» **PROVIDED TEXT**:
36

I'm doing a raytracer hobby project, and originally I was using structs for my Vector and Ray objects, and I thought a raytracer was the perfect situation to use them: you create millions of them, they don't live longer than a single method, they're lightweight. However, by simply changing 'struct' to 'class' on Vector and Ray, I got a very significant performance gain.

What gives? They're both small (3 floats for Vector, 2 Vectors for a Ray), don't get copied around excessively. I do pass them to methods when needed of course, but that's inevitable. So what are the common pitfalls that kill performance when using structs? I've read this MSDN article that says the following:

When you run this example, you'll see that the struct loop is orders of magnitude faster. However, it is important to beware of using ValueTypes when you treat them like objects. This adds extra boxing and unboxing overhead to your program, and can end up costing you more than it would if you had stuck with objects! To see this in action, modify the code above to use an array of foos and bars. You'll find that the performance is more or less equal.

It's however quite old (2001) and the whole "putting them in an array causes boxing/unboxing" struck me as odd. Is that true? However, I did pre-calculate the primary rays and put them in an array, so I took up on this article and calculated the primary ray when I needed it and never added them to an array, but it didn't change anything: with classes, it was still 1.5x faster.

I am running .NET 3.5 SP1 which I believe fixed an issue where struct methods weren't ever in-lined, so that can't be it either.

So basically: any tips, things to consider and what to avoid?

EDIT: As suggested in some answers, I've set up a test project where I've tried passing structs as ref. The methods for adding two Vectors:

public static VectorStruct Add(VectorStruct v1, VectorStruct v2)
{
  return new VectorStruct(v1.X + v2.X, v1.Y + v2.Y, v1.Z + v2.Z);
}

public static VectorStruct Add(ref VectorStruct v1, ref VectorStruct v2)
{
  return new VectorStruct(v1.X + v2.X, v1.Y + v2.Y, v1.Z + v2.Z);
}

public static void Add(ref VectorStruct v1, ref VectorStruct v2, out VectorStruct v3)
{
  v3 = new VectorStruct(v1.X + v2.X, v1.Y + v2.Y, v1.Z + v2.Z);
}

For each I got a variation of the following benchmark method:

VectorStruct StructTest()
{
  Stopwatch sw = new Stopwatch();
  sw.Start();
  var v2 = new VectorStruct(0, 0, 0);
  for (int i = 0; i < 100000000; i++)
  {
    var v0 = new VectorStruct(i, i, i);
    var v1 = new VectorStruct(i, i, i);
    v2 = VectorStruct.Add(ref v0, ref v1);
  }
  sw.Stop();
  Console.WriteLine(sw.Elapsed.ToString());
  return v2; // To make sure v2 doesn't get optimized away because it's unused. 
}

All seem to perform pretty much identical. Is it possible that they get optimized by the JIT to whatever is the optimal way to pass this struct?

» **GIVEN TASK**:
Retype the stretch of the struct performance post from "public static VectorStruct Add(ref" through "VectorStruct StructTest()".

» **COLLECTED MATERIAL**:

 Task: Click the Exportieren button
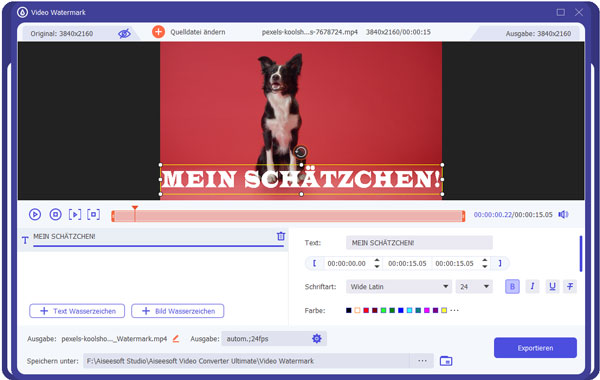(x=535, y=348)
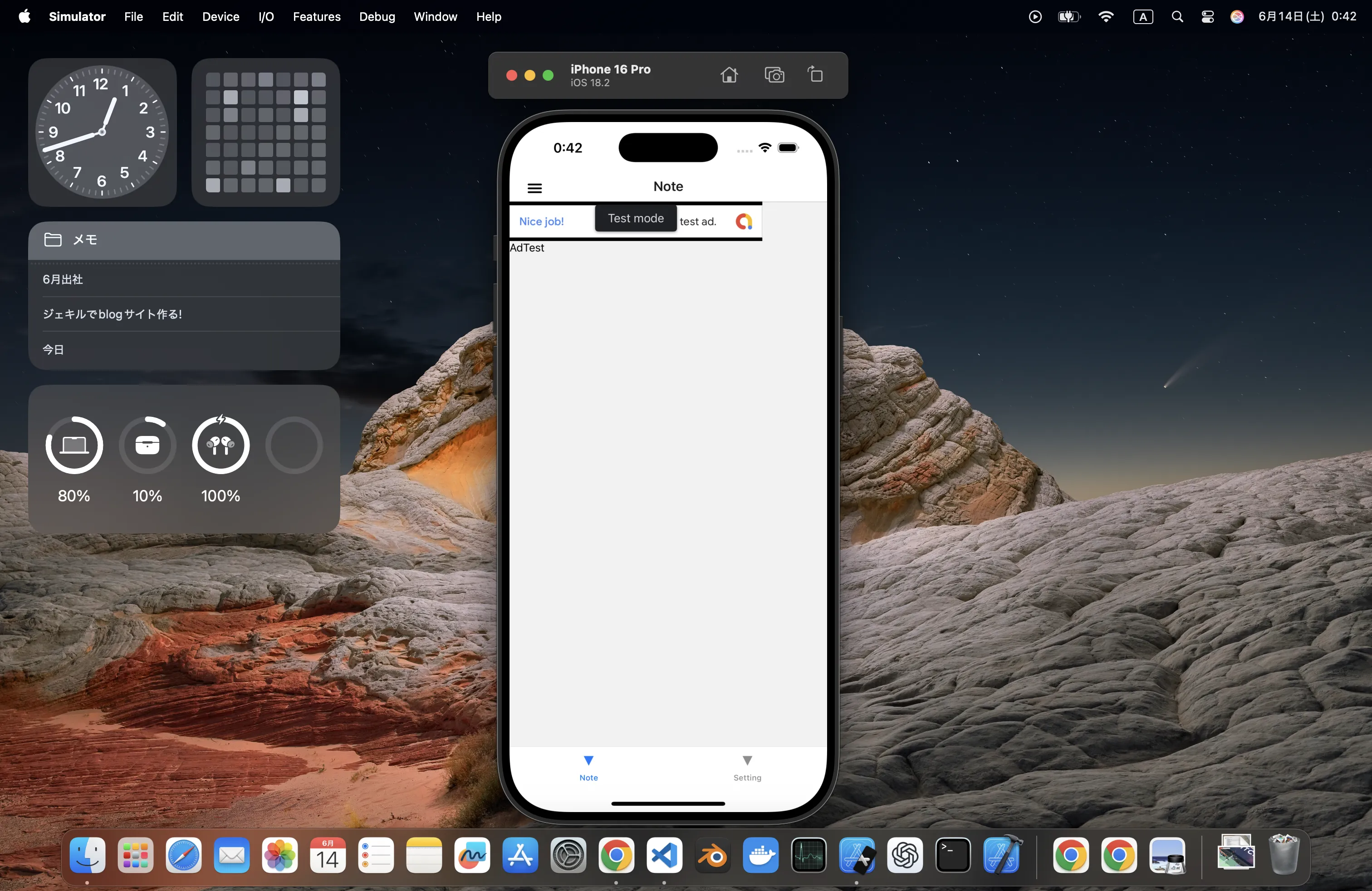
Task: Take a simulator screenshot with camera icon
Action: [x=774, y=75]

» **RESPONSE TO THIS EXERCISE**:
public static VectorStruct Add(ref VectorStruct v1, ref VectorStruct v2)
{
  return new VectorStruct(v1.X + v2.X, v1.Y + v2.Y, v1.Z + v2.Z);
}

public static void Add(ref VectorStruct v1, ref VectorStruct v2, out VectorStruct v3)
{
  v3 = new VectorStruct(v1.X + v2.X, v1.Y + v2.Y, v1.Z + v2.Z);
}

For each I got a variation of the following benchmark method:

VectorStruct StructTest()